A similar systematic review focusing on cardiovascular outcomes found consistent support for an accumulation effect of socio-economic adversity on cardiovascular disease risk and moderate support for a latent effect of low childhood SEP on increased cardiovascular disease risk factors, morbidity and mortality [3
]. Little support was found for a unique influence of social mobility, although they did not distinguish between inter- and intra-generational effects. Our review particularly lacked studies investigating accumulation effects, thus additional research is required to fully assess this hypothesis for quality of life outcomes. Regarding social mobility effects, the study by Houle (2011) is consistent with the literature which demonstrates that mobile individuals tend to have health outcomes between their social class of origin and destination, so social mobility has a constraining effect on health inequalities [11
]. Further research would be useful to investigate whether this applies to other quality of life outcomes and in other countries with differing levels of social mobility.

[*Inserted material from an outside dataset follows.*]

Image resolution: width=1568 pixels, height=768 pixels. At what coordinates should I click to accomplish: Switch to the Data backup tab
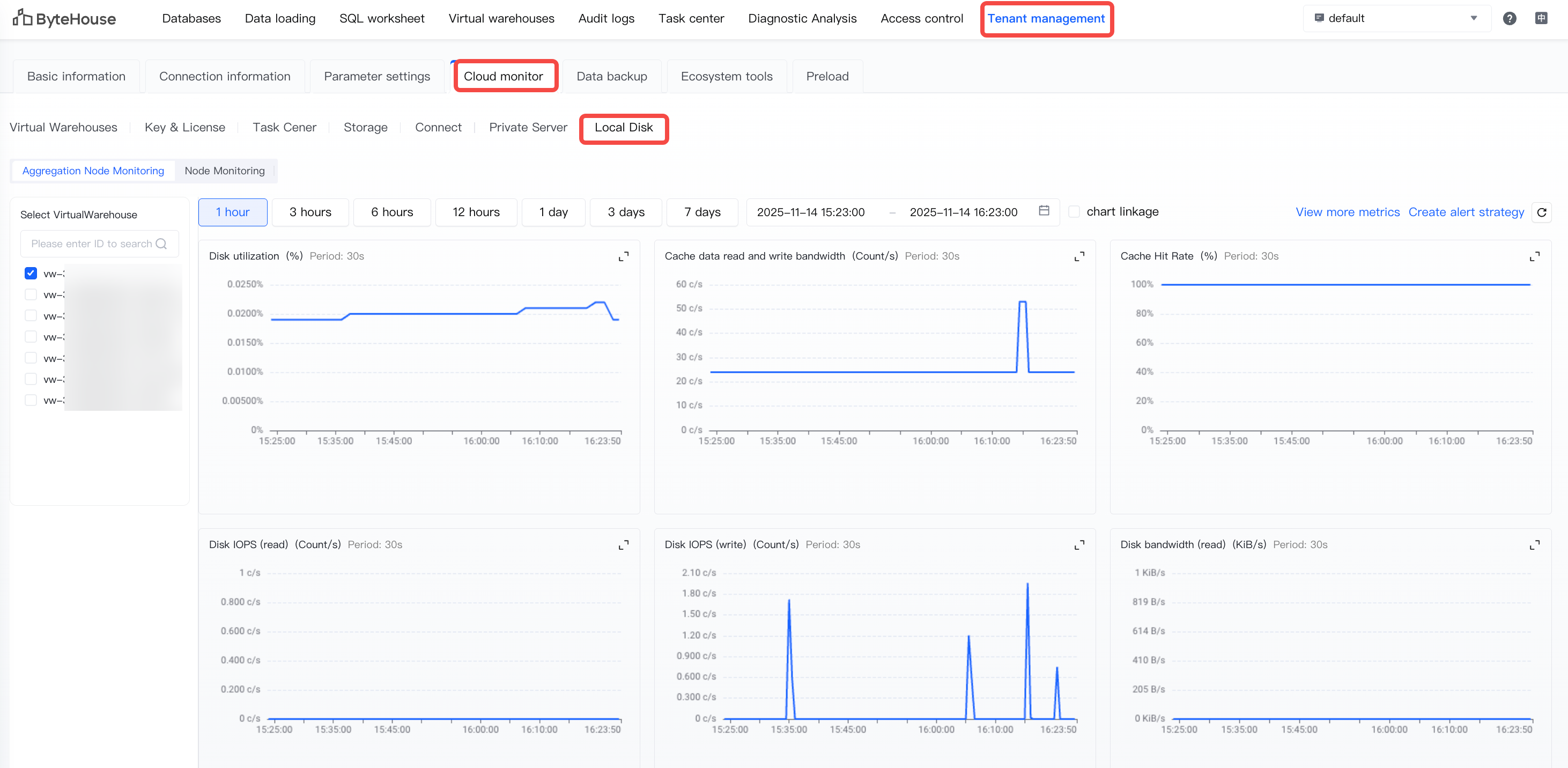click(x=611, y=77)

A particular strength of the systematic review was the number of databases searched. However, the grey literature was not explored and only quantitative English language articles were included. Important unpublished articles and foreign language studies may exist which were not considered. It is also possible that key insights into the individual experience of different life course socio-economic trajectories may be provided by qualitative studies. Quality assessment was performed by describing all quality items relevant to a study and by ranking studies based on key quality appraisal items. The latter system may be crude and opinions are likely to differ regarding the key criteria. However, compared to the pure description of studies, we feel the criteria enable the reader to better discern between higher and lower quality studies.

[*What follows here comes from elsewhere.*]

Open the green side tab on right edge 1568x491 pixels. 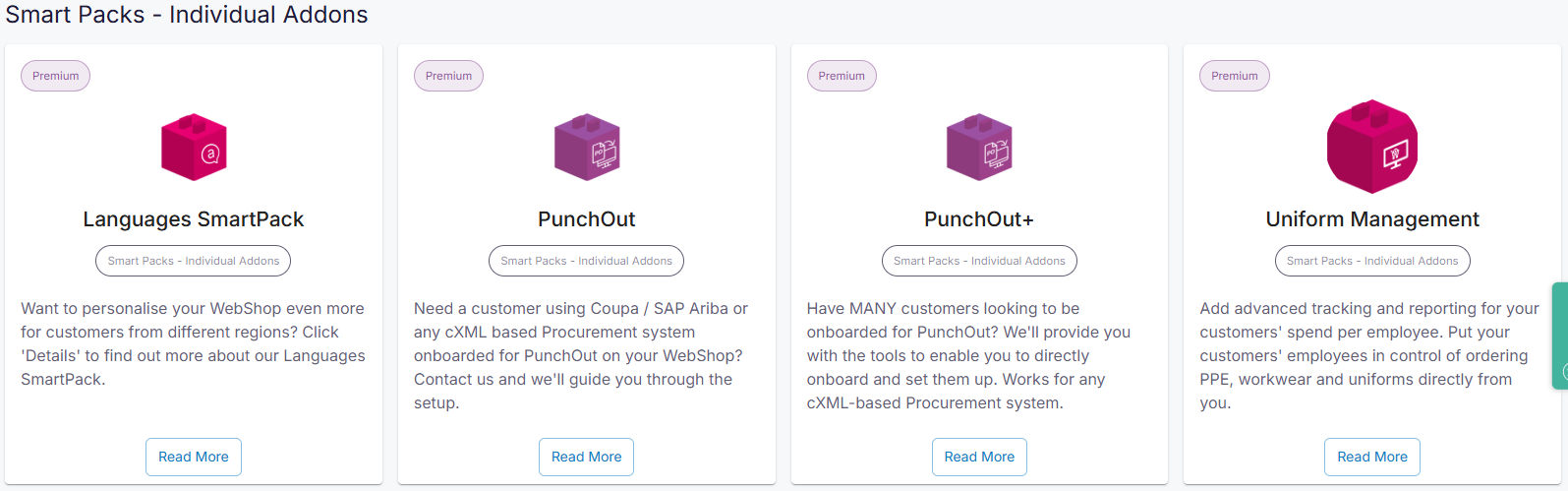[1560, 336]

A number of limitations relating to quality of life research require highlighting. Due to the ambiguous nature of quality of life, it is possible that studies measuring outcomes such as life satisfaction and wellbeing are capturing different concepts, or various domains of the same concept [46
]. It is therefore suggested that researchers try to include a variety quality of life measures in their studies, to investigate whether associations differ between indicators. Cohort studies which record quality of life at several time points throughout adulthood would also be an improvement, especially when investigating intra-generational mobility effects.

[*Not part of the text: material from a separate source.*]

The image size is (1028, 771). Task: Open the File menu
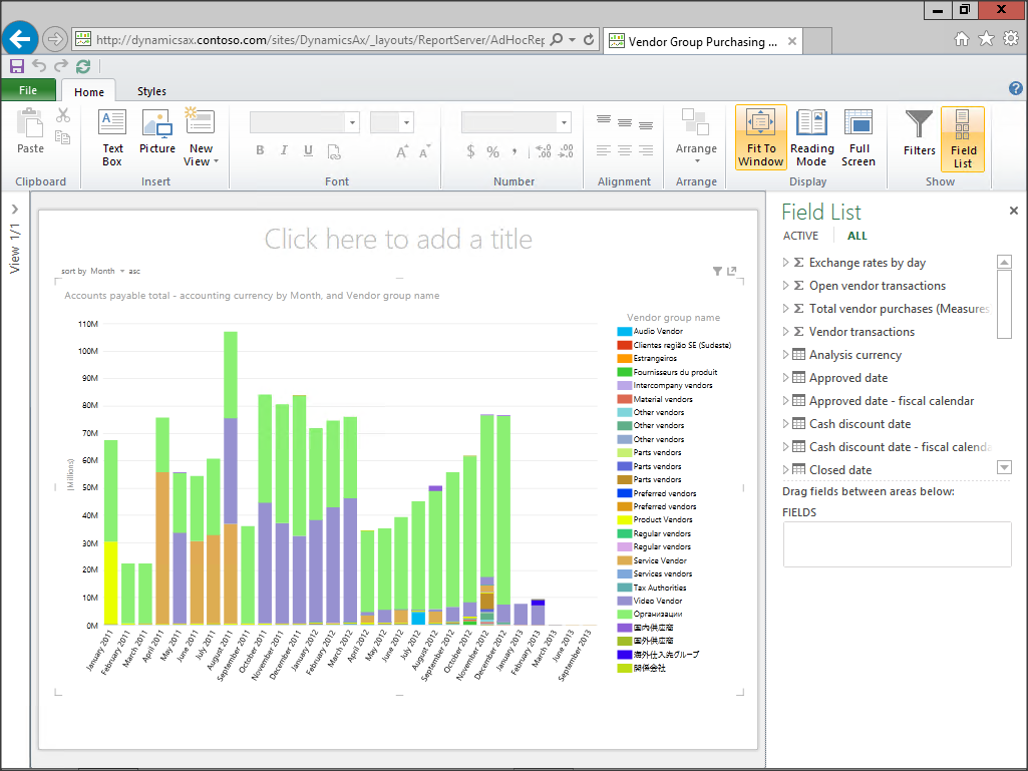click(28, 91)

Cultural differences may also exist in the understanding of survey questions and the degree to which expressing satisfaction is believed desirable [24
]. Populations from a range of countries were included in the review and the results between countries became difficult to interpret. A number of macro-level factors, such as welfare state arrangements and educational policies, may influence the degree to which life course socio-economic conditions shape later quality of life. To enable investigation of between-country differences, there is a need for the increased collection, harmonization and utilization of comparable cross-national data. Studies that take into account potential cultural differences in reporting styles, as well as local and national context are required [48
Although methodological limitations in life course models have been noted [49
], they provide a useful, albeit simplified, foundation to investigate potential life course effects. As previously suggested, it is recommended that all life course models are considered within individual studies, to prevent patterns of association being overlooked [3
]. Separating the effects of different models is difficult as they are empirically interlinked; however this need not be the key objective and perhaps risks their reification. Examining the evidence for each model together can help to obtain a more complete understanding of any relationship, refine the concepts and generate new hypotheses [50
]. Studies which include multiple measures of SEP are also recommended, as results may vary depending on the specific indicator used [3
]. It is important that when including multiple measures, such as social class and education, the sociological meaning of these is considered and related to the specific hypotheses and causal pathways under study [52
]. It may also be useful to consider the length of time spent in each social class to better quantify accumulation and mobility effects. In addition, future empirical work may benefit from considering the life course principles of biological and social plausibility [5
]. Cross-sectional research often relies on the retrospective recall of socio-economic variables. However, studies have shown that this may not be a major issue especially when using methods to facilitate recall of events, such as the life-grid method, and may only lead to the under-estimation of associations [53
]. Cohort studies which record socio-economic information from birth to old age would be ideal, although time-consuming and expensive. These are not without problems, however, often suffering from increasing attrition over time. This may lead to selection bias or a ‘healthy survivor effect’ where individuals with poorer outcomes are selected out of studies. However, better understanding of micro- and macro-level factors which nurture high quality of life in those exposed to adversity across the life course has key policy relevance.